Similarly, our results reveal that although 5 g kg−1 petroleum-contaminated soil does not statistically inhibit the growth of A. fruticosa seedlings, the growth of A. fruticosa is significantly inhibited in 10–20 g kg−1 contaminated soil, and the development of first-level lateral roots of seedlings is remarkably hindered as well. These might be attributed to the alterations in soil physical and chemical properties caused by petroleum contamination. Andrade et al. (2004) indicated that petroleum contamination might significantly decrease the porosity of soil, affect the air and water permeability of soil, and hinder the water absorption and respiration of roots, thus forcing roots to increase their diameter and decrease their length (Kechavarzi et al. 2007). In addition, petroleum contamination can inhibit the nitrification and dephosphorylation and thus decrease the availability of N and P in soil (Ogboghodo et al. 2004; Wang et al. 2010). Furthermore, the components with high molecular weight in petroleum can cover the roots of plants, hindering their respiration and nutrient uptakes (Yang 1987). Besides, Yang (1987) indicated that the components with lower molecular weight can easily enter the tissue of plant for their lipid solubility and cause the increase in ROS contents in tissues and affect the growth of plants. Shukry et al. (2013) indicated that petroleum seriously injures the biomembrane (increase the MDA content). Our results also demonstrate that in 20 g kg−1 long-term contaminated soil, the H2O2 content in seedlings significantly increases, and meanwhile, the growth of seedlings is significantly inhibited, which conforms with the abovementioned findings. Because the increase in ROS can cause injures of chloroplastid, decrease the contents of photosynthetic pigments and the efficiency of photo-energy conversion, and it considerably inhibits the transpiration simultaneously (Yang 1987; Lin et al. 2002), these phenomena, of course, would hinder the growth and development of plants and lead to decreases of their biomass.
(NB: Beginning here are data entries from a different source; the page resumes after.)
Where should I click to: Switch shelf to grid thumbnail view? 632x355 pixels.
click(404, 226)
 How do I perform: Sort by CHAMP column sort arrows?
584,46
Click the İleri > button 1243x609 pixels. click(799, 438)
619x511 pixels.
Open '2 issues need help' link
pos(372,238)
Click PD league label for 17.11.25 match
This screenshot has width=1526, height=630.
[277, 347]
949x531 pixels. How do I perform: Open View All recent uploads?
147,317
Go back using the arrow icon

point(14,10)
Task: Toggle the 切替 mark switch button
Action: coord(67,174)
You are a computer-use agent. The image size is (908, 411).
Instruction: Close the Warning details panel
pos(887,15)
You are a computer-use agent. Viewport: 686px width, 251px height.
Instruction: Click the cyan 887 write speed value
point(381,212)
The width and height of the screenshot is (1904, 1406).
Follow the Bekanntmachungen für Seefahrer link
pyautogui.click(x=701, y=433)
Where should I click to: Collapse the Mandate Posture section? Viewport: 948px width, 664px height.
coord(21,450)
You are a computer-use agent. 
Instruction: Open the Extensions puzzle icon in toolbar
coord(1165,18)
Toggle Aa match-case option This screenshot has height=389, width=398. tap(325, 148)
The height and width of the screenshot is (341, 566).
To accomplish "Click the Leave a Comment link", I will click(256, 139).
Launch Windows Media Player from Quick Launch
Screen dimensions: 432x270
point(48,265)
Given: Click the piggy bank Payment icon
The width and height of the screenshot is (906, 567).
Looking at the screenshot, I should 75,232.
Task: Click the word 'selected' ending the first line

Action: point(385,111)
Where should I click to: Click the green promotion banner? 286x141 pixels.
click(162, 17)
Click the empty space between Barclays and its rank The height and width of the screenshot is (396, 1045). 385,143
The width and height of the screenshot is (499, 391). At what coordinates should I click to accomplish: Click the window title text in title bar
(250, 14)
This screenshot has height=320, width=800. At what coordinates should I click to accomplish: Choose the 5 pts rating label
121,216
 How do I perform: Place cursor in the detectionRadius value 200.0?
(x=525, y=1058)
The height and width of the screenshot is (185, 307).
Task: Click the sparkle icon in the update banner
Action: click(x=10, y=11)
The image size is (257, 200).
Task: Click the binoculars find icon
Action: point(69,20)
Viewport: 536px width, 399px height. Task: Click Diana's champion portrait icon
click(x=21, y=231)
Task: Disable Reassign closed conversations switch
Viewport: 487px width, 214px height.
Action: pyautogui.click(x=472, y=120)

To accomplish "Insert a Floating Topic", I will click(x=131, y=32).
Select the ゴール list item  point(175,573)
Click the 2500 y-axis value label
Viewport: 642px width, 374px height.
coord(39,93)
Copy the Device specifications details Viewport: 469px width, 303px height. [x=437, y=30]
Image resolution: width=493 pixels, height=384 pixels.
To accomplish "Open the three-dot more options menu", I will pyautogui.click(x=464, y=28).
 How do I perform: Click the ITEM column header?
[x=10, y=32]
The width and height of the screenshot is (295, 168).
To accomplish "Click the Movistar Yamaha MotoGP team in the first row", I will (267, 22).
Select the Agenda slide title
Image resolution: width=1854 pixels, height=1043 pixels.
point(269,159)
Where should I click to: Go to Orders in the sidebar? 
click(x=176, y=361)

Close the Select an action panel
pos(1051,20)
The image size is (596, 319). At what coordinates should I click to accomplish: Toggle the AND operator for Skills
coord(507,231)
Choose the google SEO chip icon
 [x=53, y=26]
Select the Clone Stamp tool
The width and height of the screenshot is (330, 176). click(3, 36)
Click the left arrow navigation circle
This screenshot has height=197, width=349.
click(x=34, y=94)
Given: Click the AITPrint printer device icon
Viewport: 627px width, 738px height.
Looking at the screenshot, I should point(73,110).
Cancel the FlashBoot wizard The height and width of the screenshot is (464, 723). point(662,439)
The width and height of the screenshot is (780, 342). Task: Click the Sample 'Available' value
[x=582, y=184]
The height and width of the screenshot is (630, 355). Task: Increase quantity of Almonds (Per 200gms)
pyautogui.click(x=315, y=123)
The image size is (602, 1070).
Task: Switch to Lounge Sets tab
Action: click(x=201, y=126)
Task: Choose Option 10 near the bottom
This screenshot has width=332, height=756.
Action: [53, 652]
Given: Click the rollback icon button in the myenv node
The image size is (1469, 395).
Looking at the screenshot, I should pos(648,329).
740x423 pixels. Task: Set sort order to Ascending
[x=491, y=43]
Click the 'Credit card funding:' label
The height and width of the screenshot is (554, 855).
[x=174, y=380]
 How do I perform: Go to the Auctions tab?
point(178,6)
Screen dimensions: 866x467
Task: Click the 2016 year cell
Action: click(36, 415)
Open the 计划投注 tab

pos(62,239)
Our results also demonstrate that planting A. fruticosa seedlings could significantly decrease the petroleum concentration in soil up to one to two times higher than that in natural conditions, indicating the favorable remediating ability of A. fruticosa to petroleum-contaminated soil. However, in >15 g kg−1 contaminated soil, the growth and root development of A. fruticosa would be unacceptably inhibited. Additionally, considering the ROS removal ability of antioxidant system in contaminated soil, we suggest that A. fruticosa be utilized for phytoremediation in ≤15 g kg−1 contaminated soil.